Global Magnetic Structures in Spiral Galaxies: Evidence for Dynamo Action

TL;DR

This paper reviews observational evidence and theoretical models, especially mean-field dynamo models, explaining the large-scale magnetic structures in spiral galaxies, emphasizing the need for detailed galactic parameter data.

Contribution

It highlights the importance of mean-field dynamo models in explaining galactic magnetic features and discusses the detailed galactic parameters needed for accurate modeling.

Findings

Mean-field dynamo models coherently explain galactic magnetic features.

Reliable modeling requires detailed galactic rotation and velocity data.

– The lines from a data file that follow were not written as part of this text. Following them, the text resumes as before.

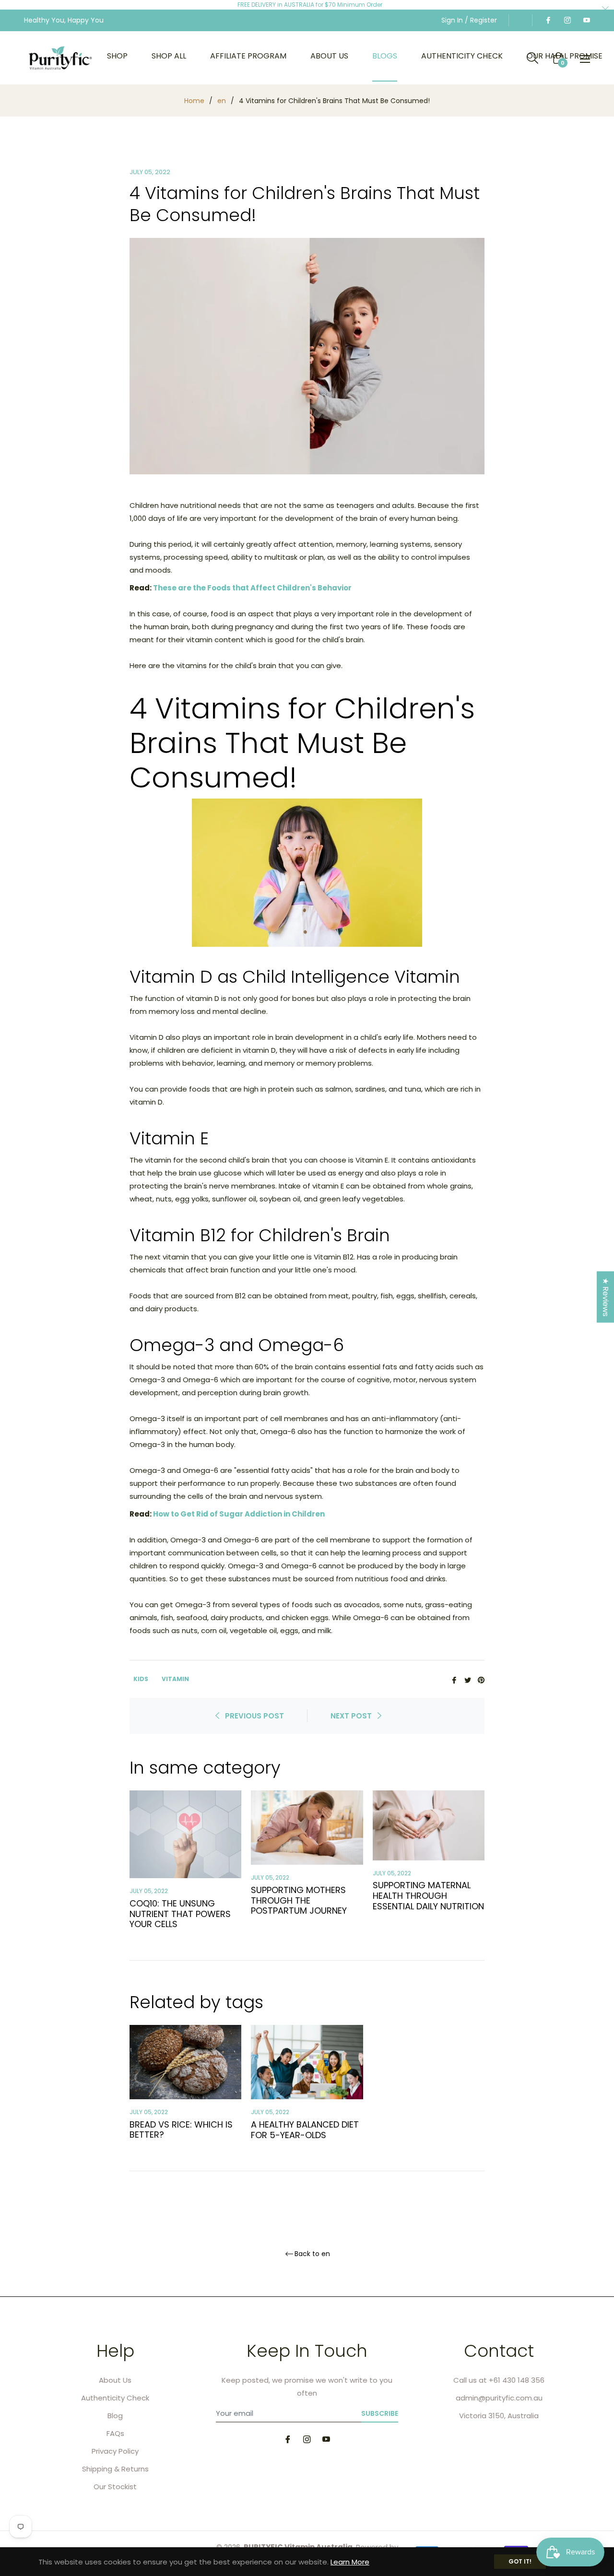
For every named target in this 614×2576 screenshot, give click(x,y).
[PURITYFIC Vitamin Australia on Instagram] (567, 20)
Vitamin (175, 1679)
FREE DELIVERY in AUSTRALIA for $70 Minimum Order (309, 4)
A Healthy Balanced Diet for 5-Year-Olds (305, 2129)
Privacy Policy (115, 2451)
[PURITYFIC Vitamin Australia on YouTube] (586, 20)
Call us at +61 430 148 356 (498, 2380)
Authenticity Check (115, 2398)
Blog (115, 2416)
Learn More (350, 2562)
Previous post (254, 1716)
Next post (351, 1716)
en (221, 101)
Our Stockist (115, 2487)
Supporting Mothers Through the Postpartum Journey (299, 1900)
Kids (140, 1679)
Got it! (519, 2561)
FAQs (115, 2433)
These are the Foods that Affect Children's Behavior (252, 588)
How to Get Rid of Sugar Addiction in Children (239, 1514)
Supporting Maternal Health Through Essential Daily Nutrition (428, 1895)
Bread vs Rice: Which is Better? (181, 2129)
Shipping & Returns (115, 2469)
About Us (115, 2380)
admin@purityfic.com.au (499, 2398)
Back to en (312, 2254)
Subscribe (379, 2413)
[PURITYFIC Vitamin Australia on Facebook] (548, 20)
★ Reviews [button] (605, 1296)
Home (194, 101)
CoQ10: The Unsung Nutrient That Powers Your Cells (180, 1913)
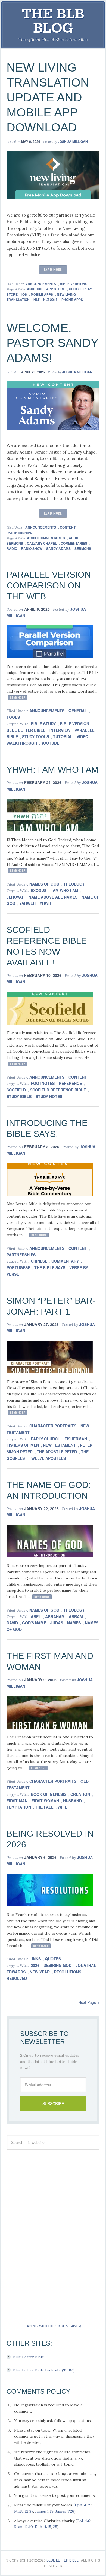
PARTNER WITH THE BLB (42, 2326)
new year (40, 1972)
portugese (18, 1267)
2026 (35, 1965)
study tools (35, 736)
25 (55, 2526)
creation (80, 1794)
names (74, 1622)
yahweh (27, 903)
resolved (17, 1978)
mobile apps (42, 294)
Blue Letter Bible (28, 2357)
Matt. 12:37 (23, 2511)
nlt (36, 299)
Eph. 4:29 (83, 2505)
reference (70, 1083)
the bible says (49, 1267)
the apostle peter (57, 1451)
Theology (74, 884)
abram (76, 1616)
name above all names (53, 897)
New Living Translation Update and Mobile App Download (48, 97)
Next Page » (88, 2002)
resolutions (67, 1972)
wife (62, 1807)
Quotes (53, 1958)
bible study (43, 723)
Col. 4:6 (83, 2520)
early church (45, 1439)
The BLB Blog (53, 21)
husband (72, 1800)
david (12, 1622)
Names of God (44, 884)
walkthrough (22, 743)
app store (55, 288)
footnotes (43, 1083)
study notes (49, 1096)
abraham (55, 1616)
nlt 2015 (50, 299)
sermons (82, 548)
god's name (34, 1622)
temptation (19, 1807)
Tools (13, 717)
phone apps (72, 299)
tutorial (63, 736)
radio (12, 548)
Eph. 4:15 (43, 2526)
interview (59, 730)
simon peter (20, 1451)
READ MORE (53, 269)
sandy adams (58, 548)
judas (56, 1622)
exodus (38, 890)
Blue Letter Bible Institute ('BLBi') (43, 2370)
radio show (31, 548)
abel (36, 1616)
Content (68, 527)
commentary (65, 1261)
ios (24, 294)
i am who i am (64, 890)
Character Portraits (52, 1426)
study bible (19, 1096)
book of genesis (48, 1794)
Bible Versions (73, 283)
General (77, 710)
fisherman (75, 1439)
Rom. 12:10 (23, 2526)
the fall (44, 1807)
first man (17, 1800)
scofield (16, 1090)
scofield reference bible (58, 1090)
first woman (45, 1800)
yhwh (45, 903)
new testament (59, 1445)
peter (86, 1445)
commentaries (74, 543)
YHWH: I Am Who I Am (53, 770)
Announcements (40, 283)
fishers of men (23, 1445)
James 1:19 (44, 2511)
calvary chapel (42, 543)
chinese (39, 1261)
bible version (74, 723)
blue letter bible (26, 730)
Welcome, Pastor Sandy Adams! (52, 342)
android (34, 288)
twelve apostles (47, 1458)
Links (35, 1958)
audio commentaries (46, 537)
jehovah (15, 897)
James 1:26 (64, 2511)
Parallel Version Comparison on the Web (49, 585)
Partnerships (19, 532)
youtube (50, 743)
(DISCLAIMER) (71, 2326)
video (82, 736)
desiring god (57, 1965)
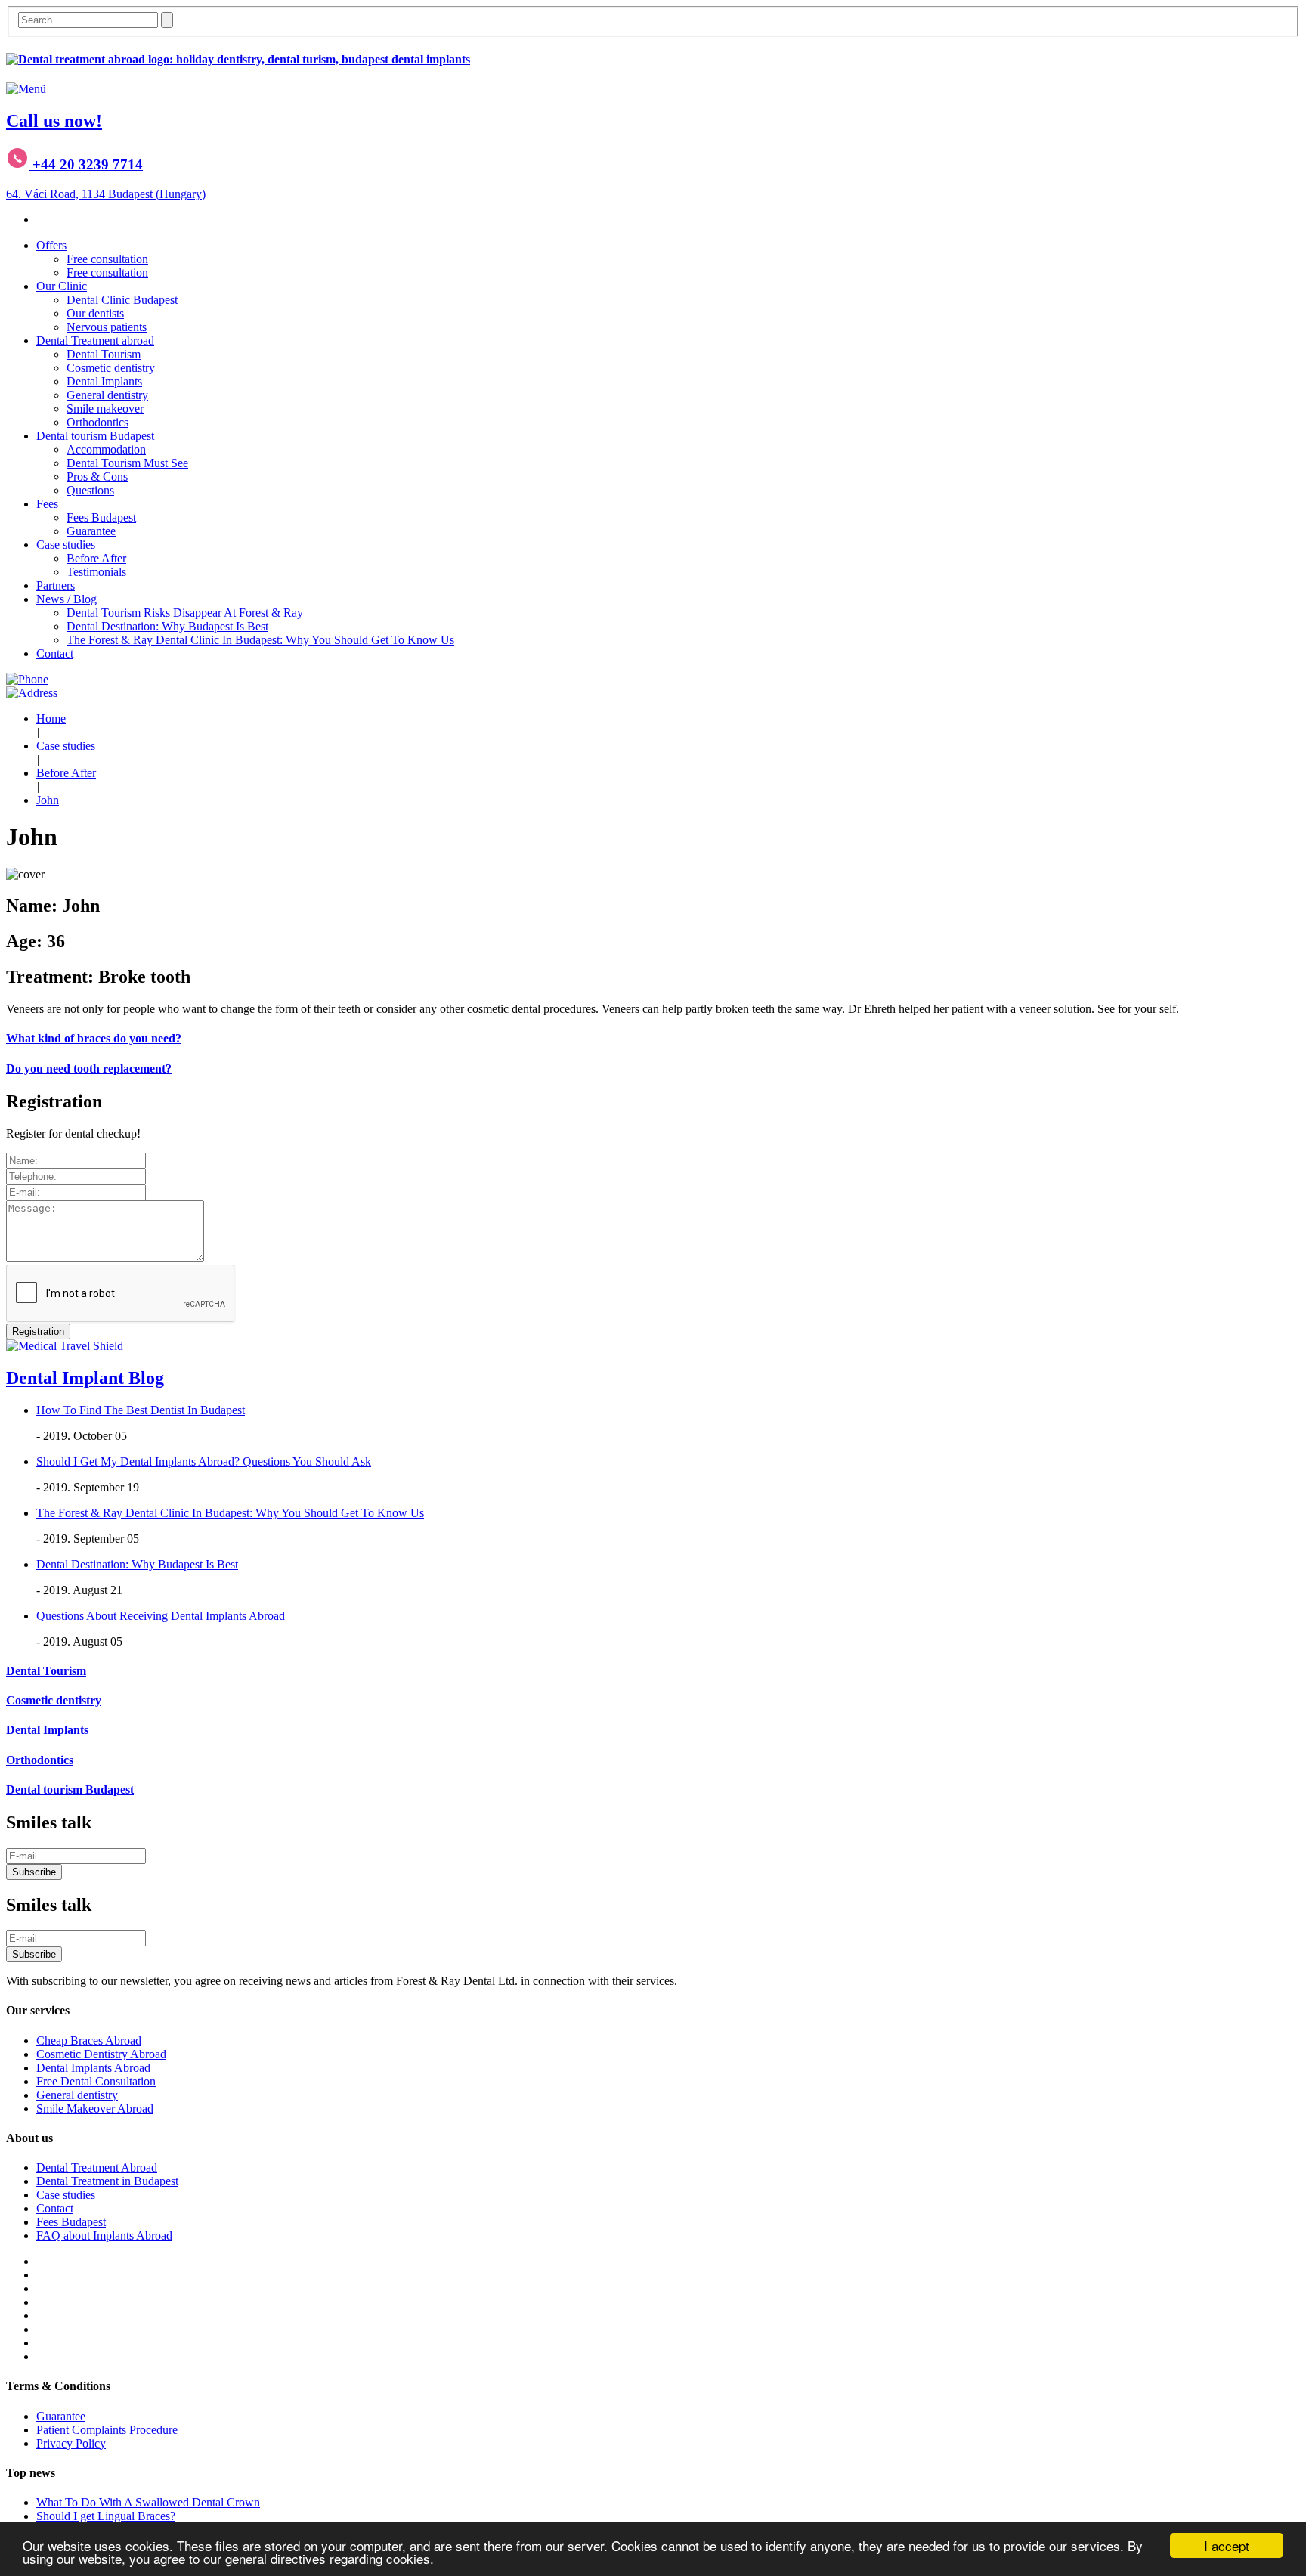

Understanding spiral arm effects needs arm-interarm contrast measurements.

Abstract

Observational evidence for dynamo action in spiral galaxies is reviewed, and the capabilities of various theories in explaining the basic features of galactic magnetic fields are discussed. Mean-field dynamo models appear to be unique in providing a coherent explanation of a wide variety of magnetic features in spiral galaxies. Reliable modelling of global magnetic structures, such as the magnetic ring in M31, requires detailed knowledge of the rotation curve, the magnitude and radial profile of turbulent and noncircular systematic velocities, the scale height of the warm ionized layer, the total gas density, the turbulent scale and their variations with galactocentric radius. More detailed models involving the effects of the spiral arms on magnetic field require the knowledge of the arm-interarm contrasts in the above quantities.